The violence in the banlieues, though endemic, is mostly internal — miserably so for this majority of law-abiding residents. Violent eruptions into city centers are relatively rare.
Nevertheless, Le Pen’s drumbeat is having its effect on public opinion. So is social media. Violent incidents, like those in Bayonne or Lyon, are reported endlessly on hard-right sites or Facebook pages. The official crime stats rarely make an appearance.
Several French mainstream newspapers and news outlets have pushed back against the narrative that violent crime is on the rise. They include the excellent Catholic daily newspaper La Croix, which cannot be mistaken for an organ of the liberal left.
So far they haven’t had much success. According to an Elabe poll published last week, 32 percent of French people are now anxious for their personal safety, compared with 18 percent a year ago. Almost 60 percent of French people say that violence is increasing.

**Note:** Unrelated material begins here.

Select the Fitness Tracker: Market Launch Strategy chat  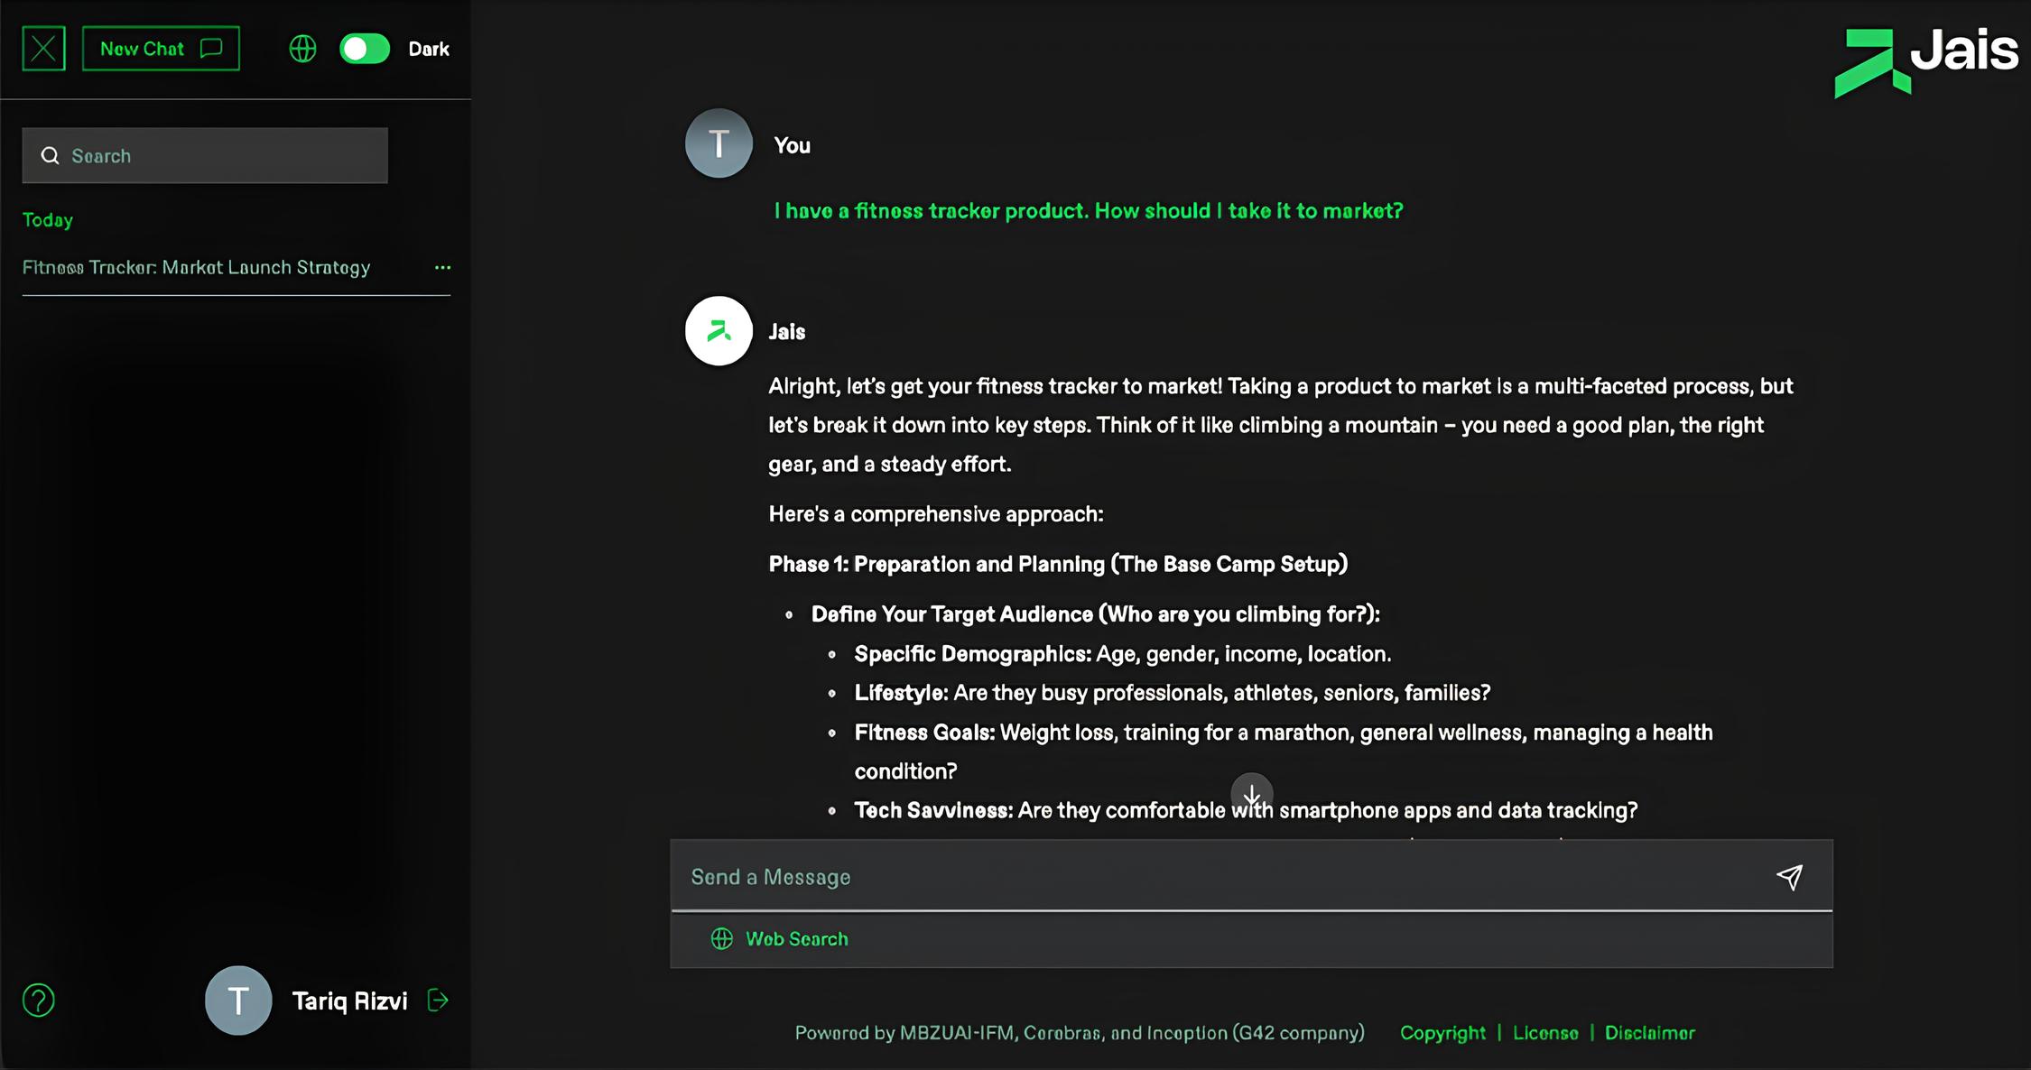point(197,268)
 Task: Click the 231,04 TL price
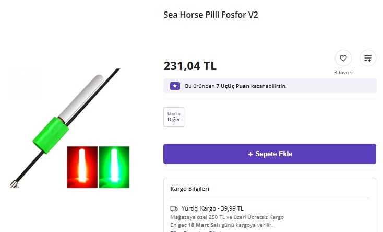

There is, in fact, no evidence that France is becoming more violent. Rather the opposite.
In the last 25 years, the French murder rate has fallen by almost half and is five times lower than in the United States, when you account for population. Violent robbery and acts of personal violence are stable — even falling, if you exclude sexual assaults which, thankfully, are now reported more systematically to the police.
“In truth, contrary to received ideas, our society is becoming less and less violent” — Laurent Mucchielli, French criminologist
More recently — since Le Pen began her mantra — violent crime (leaving aside sexual assaults) has fallen from 647,000 incidents in 2012 to 579,000 in 2018. Property crimes have fallen from 4.6 million in 2010 to 3.8 million in 2018.
“In truth, contrary to received ideas, our society is becoming less and less violent,” said French criminologist Laurent Mucchielli.
Facts or no facts, the drumbeat continues. The issue will doubtless be used, by the far right and by the right, to flay Macron in the presidential election in 2022, even as the government tries to appear tough on crime.
To see how ludicrous this line of attack is, it’s illuminating to turn Le Pen’s allegations on their head.
The real peaks for murder in recent French history were the late 1940s and the 1970s to the mid-1990s. France now has 6,500,000 people of migrant origin, just under 10 percent of the population — ranging from Algerians to Americans. In 1975, the percentage of people of migrant origin in France was 7.4 percent. In 1946, it was 5 percent.
In both those years, very violent crimes — and especially murders — were more rampant than they are now.